Kansas AG Derek Schmidt: Dakota Access Pipeline should maintain operations during legal battles to prevent food shortages amidst COVID-19 pandemic
(STL.News) – The Dakota Access Pipeline should continue operating while an environmental impact study remains pending because shutting down the pipeline would shift millions of barrels of oil to rail transportation, clogging the rail system at the expense of farmers and agribusinesses in the midst of the COVID-19 pandemic, Kansas Attorney General Derek Schmidt told a federal court in a legal brief filed last week.
Schmidt, along with the attorneys general of 13 other states, on Friday filed an amicus brief with the U.S. District Court for the District of Columbia arguing that if an easement allowing operation of the pipeline is vacated, the market will demand that as much North Dakota oil as possible be diverted to the railroads that currently transport grain produced in Kansas and the other states. Subsequently, that lack of rail transportation for grain would lead to higher transportation costs for Kansas farmers and agribusinesses and could contribute food shortages amidst the global COVID-19 pandemic.
Since the North Dakota oil ordinarily carries a higher value than grain, the attorneys general argue in the brief, shutting down the pipeline likely would displace railroad grain cargo in favor of oil and bring back transportation-market conditions that existed before the pipeline became operational in 2017. Some of those conditions included intractable railroad congestion, rotting grain that could not be moved for lack of rail capacity, higher food prices and, ultimately, a potential for food shortages.
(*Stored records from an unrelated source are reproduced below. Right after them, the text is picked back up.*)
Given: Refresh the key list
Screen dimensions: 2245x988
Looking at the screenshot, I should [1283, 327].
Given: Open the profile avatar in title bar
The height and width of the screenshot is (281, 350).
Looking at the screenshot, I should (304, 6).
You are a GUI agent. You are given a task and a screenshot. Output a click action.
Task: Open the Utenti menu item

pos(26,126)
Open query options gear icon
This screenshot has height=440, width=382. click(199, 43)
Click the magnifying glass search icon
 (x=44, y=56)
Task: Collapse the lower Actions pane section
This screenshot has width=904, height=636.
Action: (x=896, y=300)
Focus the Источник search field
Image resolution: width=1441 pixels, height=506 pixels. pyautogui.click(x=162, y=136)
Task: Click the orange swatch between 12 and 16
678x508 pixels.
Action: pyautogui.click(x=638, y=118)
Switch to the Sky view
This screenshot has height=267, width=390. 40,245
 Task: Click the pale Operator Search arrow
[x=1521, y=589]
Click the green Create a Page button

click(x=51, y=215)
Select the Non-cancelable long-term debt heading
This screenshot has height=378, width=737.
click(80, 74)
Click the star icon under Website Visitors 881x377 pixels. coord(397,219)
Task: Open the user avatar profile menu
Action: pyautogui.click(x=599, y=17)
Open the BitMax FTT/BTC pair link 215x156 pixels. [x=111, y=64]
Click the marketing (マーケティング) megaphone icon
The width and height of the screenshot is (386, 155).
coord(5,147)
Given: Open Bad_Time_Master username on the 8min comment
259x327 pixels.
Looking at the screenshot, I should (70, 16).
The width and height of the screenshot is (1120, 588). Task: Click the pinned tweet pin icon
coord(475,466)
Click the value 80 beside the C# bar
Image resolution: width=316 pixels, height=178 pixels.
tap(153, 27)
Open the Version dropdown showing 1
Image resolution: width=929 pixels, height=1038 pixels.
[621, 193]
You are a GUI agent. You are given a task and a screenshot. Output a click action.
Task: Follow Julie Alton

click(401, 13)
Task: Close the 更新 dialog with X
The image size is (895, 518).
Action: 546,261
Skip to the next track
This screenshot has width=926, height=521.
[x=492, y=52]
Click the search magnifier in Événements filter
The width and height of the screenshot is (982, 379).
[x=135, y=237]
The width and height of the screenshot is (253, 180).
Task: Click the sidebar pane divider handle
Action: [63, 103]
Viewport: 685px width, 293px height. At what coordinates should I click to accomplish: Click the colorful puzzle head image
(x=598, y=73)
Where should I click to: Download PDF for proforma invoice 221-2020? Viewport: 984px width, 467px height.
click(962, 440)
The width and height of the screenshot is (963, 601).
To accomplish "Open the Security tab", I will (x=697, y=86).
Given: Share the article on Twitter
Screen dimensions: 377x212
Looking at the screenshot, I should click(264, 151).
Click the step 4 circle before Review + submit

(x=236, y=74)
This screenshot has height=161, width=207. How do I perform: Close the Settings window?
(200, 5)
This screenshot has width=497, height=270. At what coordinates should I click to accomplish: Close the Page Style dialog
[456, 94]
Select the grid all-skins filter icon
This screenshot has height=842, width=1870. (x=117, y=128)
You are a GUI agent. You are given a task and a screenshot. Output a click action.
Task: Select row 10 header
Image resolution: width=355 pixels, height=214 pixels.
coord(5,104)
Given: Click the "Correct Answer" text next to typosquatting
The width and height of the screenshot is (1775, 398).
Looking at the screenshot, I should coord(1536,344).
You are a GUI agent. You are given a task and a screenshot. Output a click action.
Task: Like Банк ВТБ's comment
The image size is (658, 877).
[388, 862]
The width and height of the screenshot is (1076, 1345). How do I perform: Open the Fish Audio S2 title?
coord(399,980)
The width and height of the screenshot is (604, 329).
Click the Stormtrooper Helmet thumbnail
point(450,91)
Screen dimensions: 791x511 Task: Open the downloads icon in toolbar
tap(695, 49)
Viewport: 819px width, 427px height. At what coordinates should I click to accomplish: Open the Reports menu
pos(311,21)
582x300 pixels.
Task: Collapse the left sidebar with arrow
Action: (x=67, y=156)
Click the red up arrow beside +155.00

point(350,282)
“The grain processing industry, struggling during a short-term slow-down in demand during the COVID-19 pandemic, already faces challenging market conditions,” the attorneys general wrote in the brief. “If grain cannot be shipped from its origins and is stranded across the Midwest, swaths of grain customers with time-critical needs—such as animal feedlots that demand grain each day—would quickly fail, with staggering implications for animal welfare and food security. The most food-secure nation on earth could well experience food shortages, to say nothing of the consequences for developing nations whose industries and food security also rely on American grain exports.”